Task objective:
Copy out everything from the start of the items down to the line containing "pyautogui.click(x=219, y=384)", keeping both ends and leaving the pictures out.
Begin Records for processing
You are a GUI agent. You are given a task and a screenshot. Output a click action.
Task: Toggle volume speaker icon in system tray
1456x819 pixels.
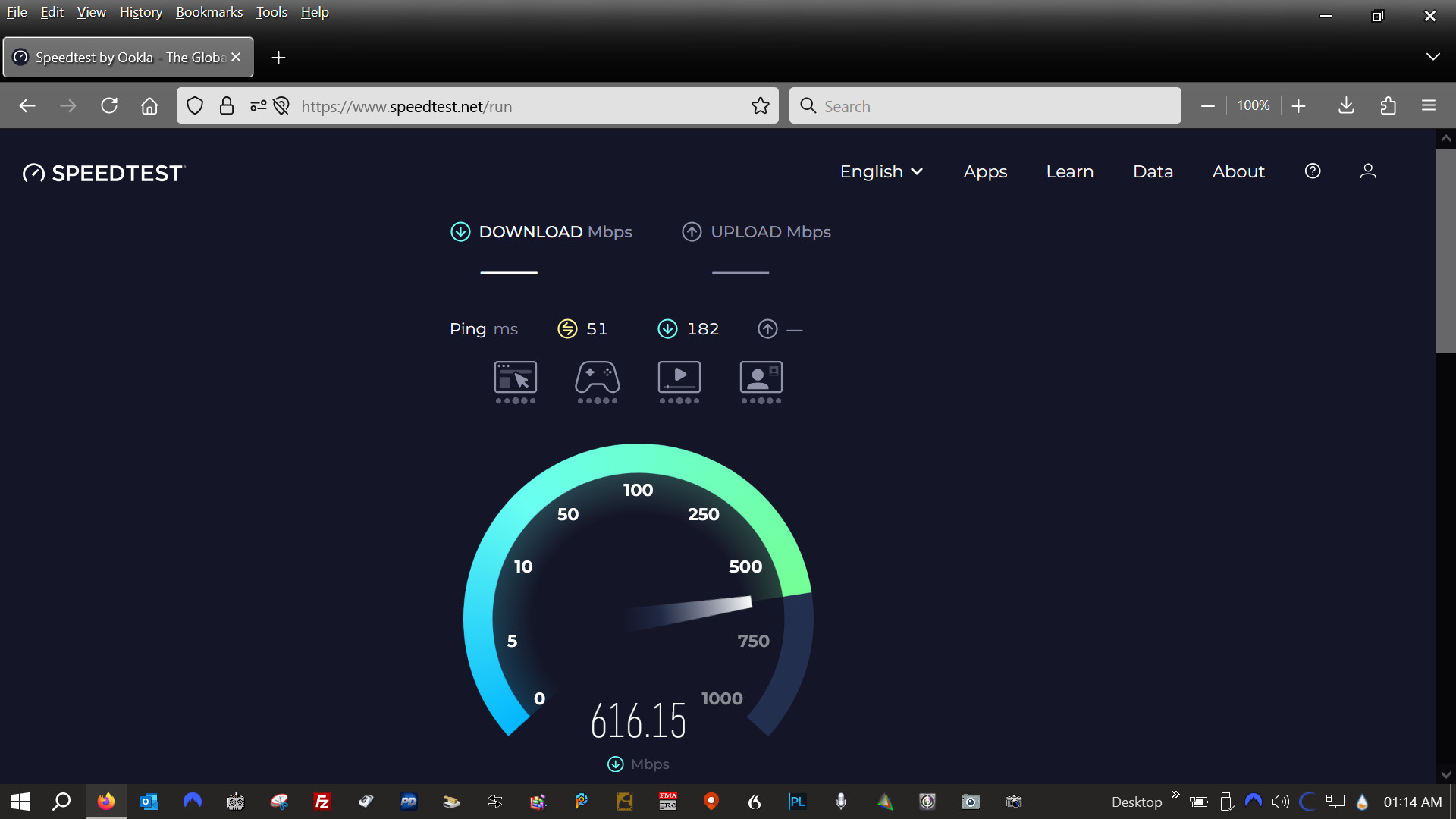click(x=1280, y=802)
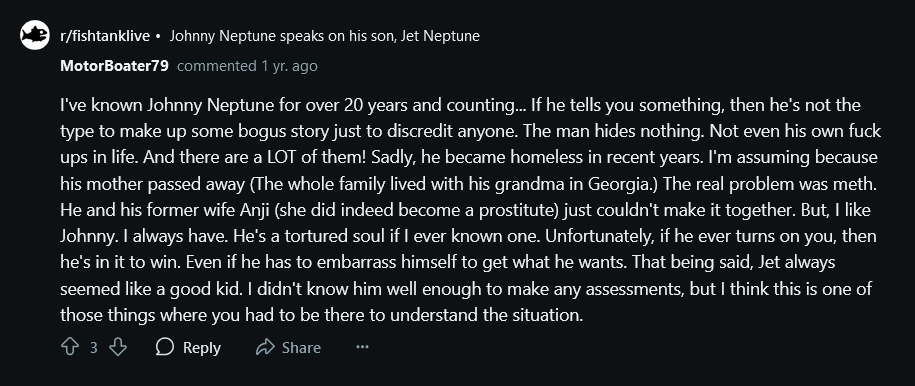
Task: Click the share arrow icon
Action: pyautogui.click(x=265, y=347)
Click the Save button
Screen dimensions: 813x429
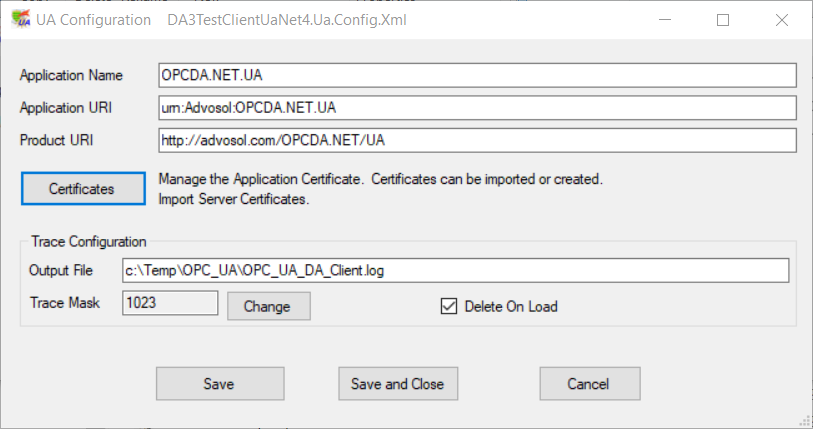pyautogui.click(x=219, y=384)
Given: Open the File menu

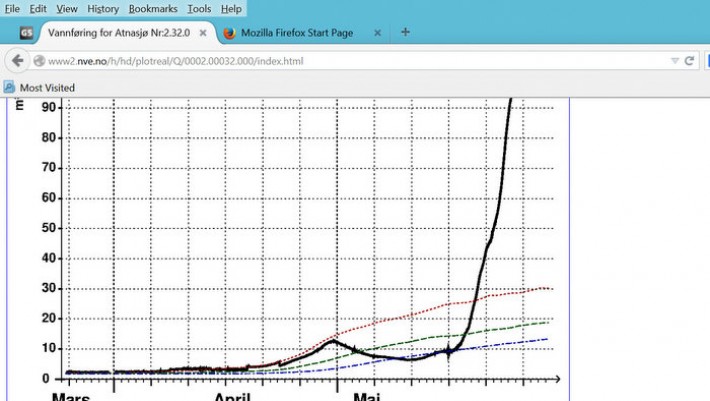Looking at the screenshot, I should 12,8.

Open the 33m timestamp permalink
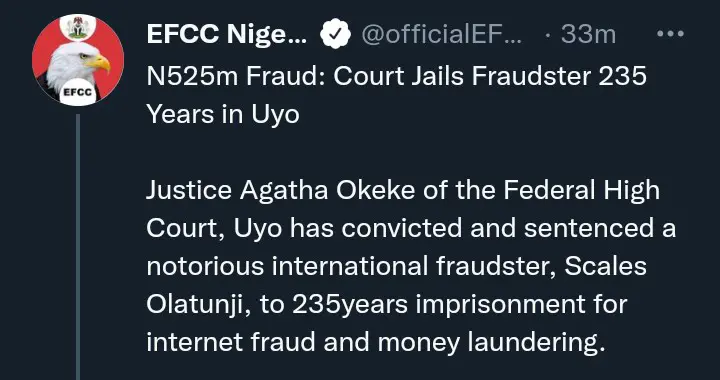(x=588, y=34)
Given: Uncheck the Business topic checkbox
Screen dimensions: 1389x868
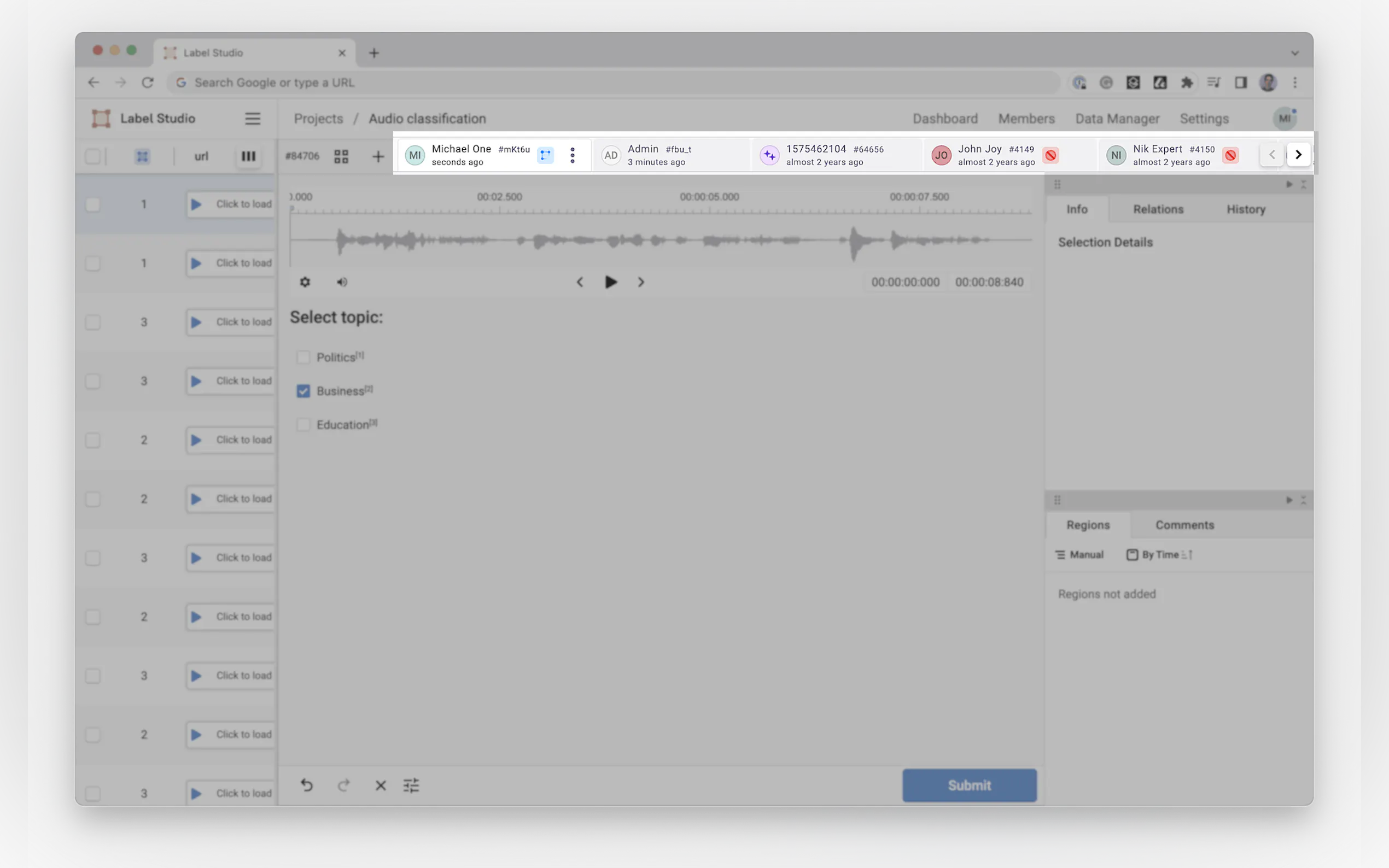Looking at the screenshot, I should [x=303, y=391].
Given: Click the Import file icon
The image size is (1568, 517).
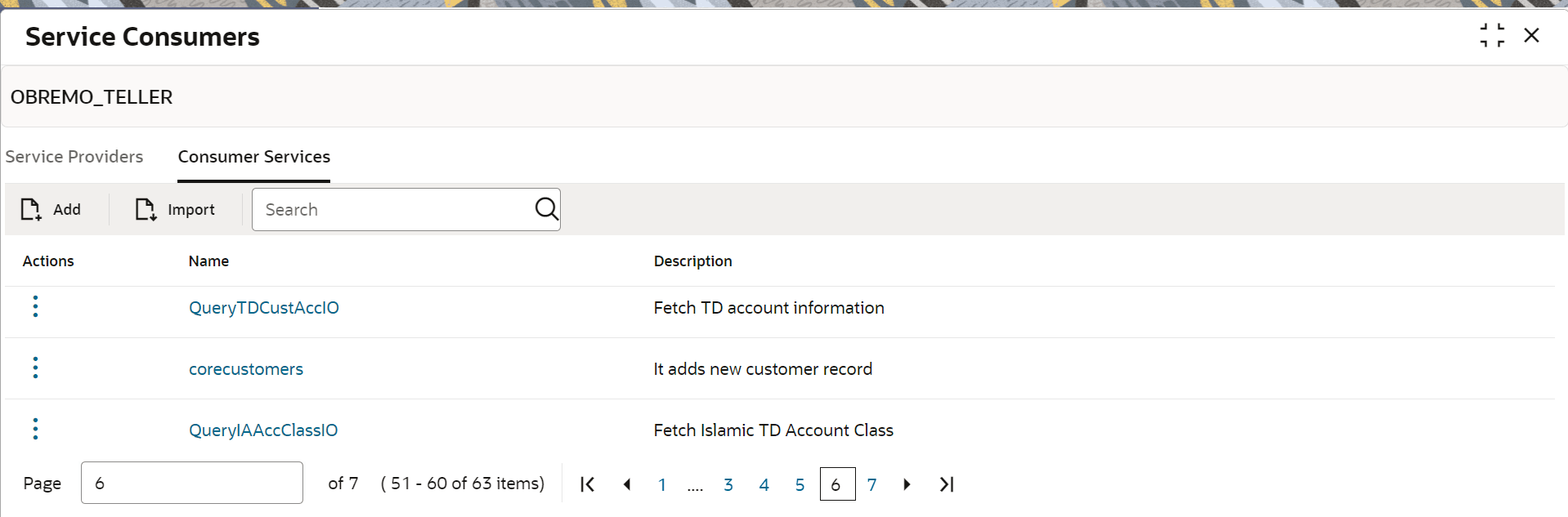Looking at the screenshot, I should click(146, 210).
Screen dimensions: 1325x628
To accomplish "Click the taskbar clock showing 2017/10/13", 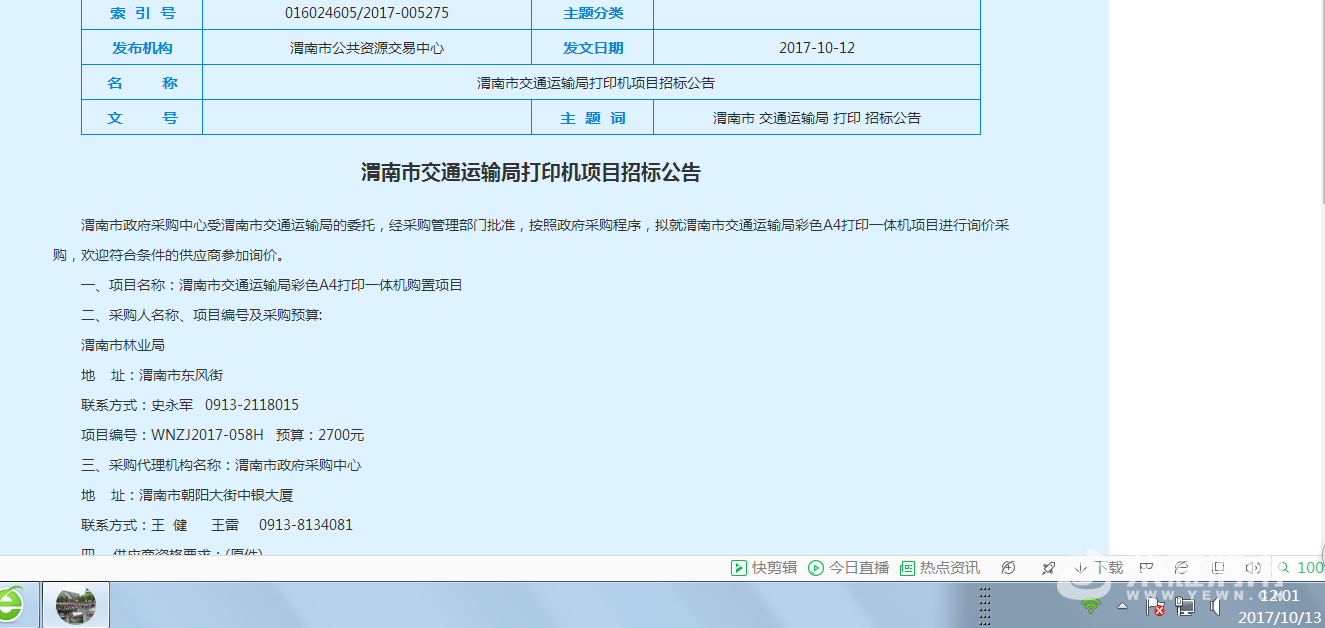I will click(1278, 607).
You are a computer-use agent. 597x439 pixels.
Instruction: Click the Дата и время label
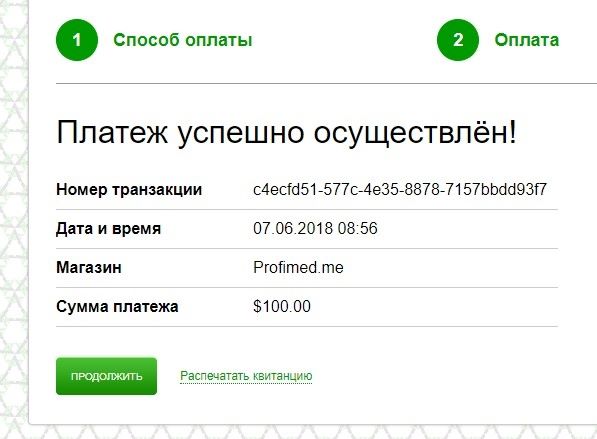(109, 228)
End Records for processing
Written answer:
You are a GUI agent. You are given a task and a screenshot. Output a click action.
Task: Toggle volume speaker icon in system tray
1456x819 pixels.
click(x=1280, y=802)
Task: Click the share arrow icon
Action: pyautogui.click(x=265, y=347)
Click the Save button
Screen dimensions: 813x429
pyautogui.click(x=219, y=384)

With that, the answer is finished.